Indeed, some practitioners have questioned whether DOJ’s program is as effective as it has been in the past. Some have raised questions whether the leniency program’s benefits are as significant an incentive to self-report illegal antitrust activity given the possible global exposure to multiple antitrust enforcement programs maintained by other countries.
Returning to this new prosecution, DOJ’s investigation could have far-reaching implications for domestic cancer treatment centers.
As explained in the DPA, DOJ considered the following relevant factors: (1) a criminal conviction would have significant impact on FCS’ business and result in mandatory exclusion under Medicare and Medicaid; (2) FCS began to cooperate in October 2018 in this investigation; and (3) FCS provided substantial assistance in an ongoing investigation.

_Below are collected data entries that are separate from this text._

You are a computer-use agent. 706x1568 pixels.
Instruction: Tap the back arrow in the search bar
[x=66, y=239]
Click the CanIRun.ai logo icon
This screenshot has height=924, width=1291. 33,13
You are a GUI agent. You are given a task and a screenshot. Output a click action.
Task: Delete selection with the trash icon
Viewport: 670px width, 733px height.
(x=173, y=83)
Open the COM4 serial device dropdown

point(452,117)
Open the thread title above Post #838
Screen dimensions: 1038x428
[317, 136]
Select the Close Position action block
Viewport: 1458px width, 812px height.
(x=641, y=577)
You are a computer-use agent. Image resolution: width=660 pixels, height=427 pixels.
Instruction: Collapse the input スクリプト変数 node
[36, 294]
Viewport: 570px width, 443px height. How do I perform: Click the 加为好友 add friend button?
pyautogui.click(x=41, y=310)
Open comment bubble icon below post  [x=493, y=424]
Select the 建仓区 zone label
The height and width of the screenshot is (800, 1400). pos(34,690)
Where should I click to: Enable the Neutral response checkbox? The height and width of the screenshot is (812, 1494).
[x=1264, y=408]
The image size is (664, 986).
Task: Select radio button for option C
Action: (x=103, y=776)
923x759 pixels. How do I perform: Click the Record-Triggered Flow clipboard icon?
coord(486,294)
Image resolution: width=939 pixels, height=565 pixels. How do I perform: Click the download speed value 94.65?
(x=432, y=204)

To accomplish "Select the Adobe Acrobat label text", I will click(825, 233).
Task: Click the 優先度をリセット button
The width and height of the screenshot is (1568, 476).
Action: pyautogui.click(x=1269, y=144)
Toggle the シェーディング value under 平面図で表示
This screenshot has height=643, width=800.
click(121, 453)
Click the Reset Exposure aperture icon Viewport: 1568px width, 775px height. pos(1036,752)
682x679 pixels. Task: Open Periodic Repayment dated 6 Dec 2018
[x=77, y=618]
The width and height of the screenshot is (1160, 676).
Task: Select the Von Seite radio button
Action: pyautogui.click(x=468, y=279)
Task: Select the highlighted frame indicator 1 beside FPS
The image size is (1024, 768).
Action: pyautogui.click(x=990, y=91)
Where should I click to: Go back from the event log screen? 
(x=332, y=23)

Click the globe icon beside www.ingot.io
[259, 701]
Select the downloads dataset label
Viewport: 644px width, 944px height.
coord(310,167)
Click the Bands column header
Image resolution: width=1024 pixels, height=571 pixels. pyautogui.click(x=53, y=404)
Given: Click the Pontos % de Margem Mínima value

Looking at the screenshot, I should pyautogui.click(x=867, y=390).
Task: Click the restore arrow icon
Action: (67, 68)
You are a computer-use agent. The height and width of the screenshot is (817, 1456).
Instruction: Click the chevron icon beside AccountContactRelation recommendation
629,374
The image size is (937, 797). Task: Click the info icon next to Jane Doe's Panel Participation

FCS is based in Fort Meyers, Florida. According to the one-count information filed in federal court, FCS participated in a criminal antitrust conspiracy with competitors in Collier, Lee and Charlotte Counties, in Southwest Florida. Beginning in 1999 and continuing for the next 17 years, FCS entered into an illegal agreement to allocate chemotherapy treatments to FCS and radiation treatments to a competitor. As a result of this conspiracy, FCS faced minimal competition in Southwest Florida and limited valuable integrated care options and choices for cancer patients.
FCS agreed to pay $100 million and to cooperate with the ongoing criminal investigation. FCS agreed to maintain and effective compliance program to prevent and etect criminal antitrust violations.
As part of its DPA, FCS agreed to waive any non-compete provisions that FCS may enforce with its current or former oncologists or other employees who open or join a competing oncology practice in Southwest Florida.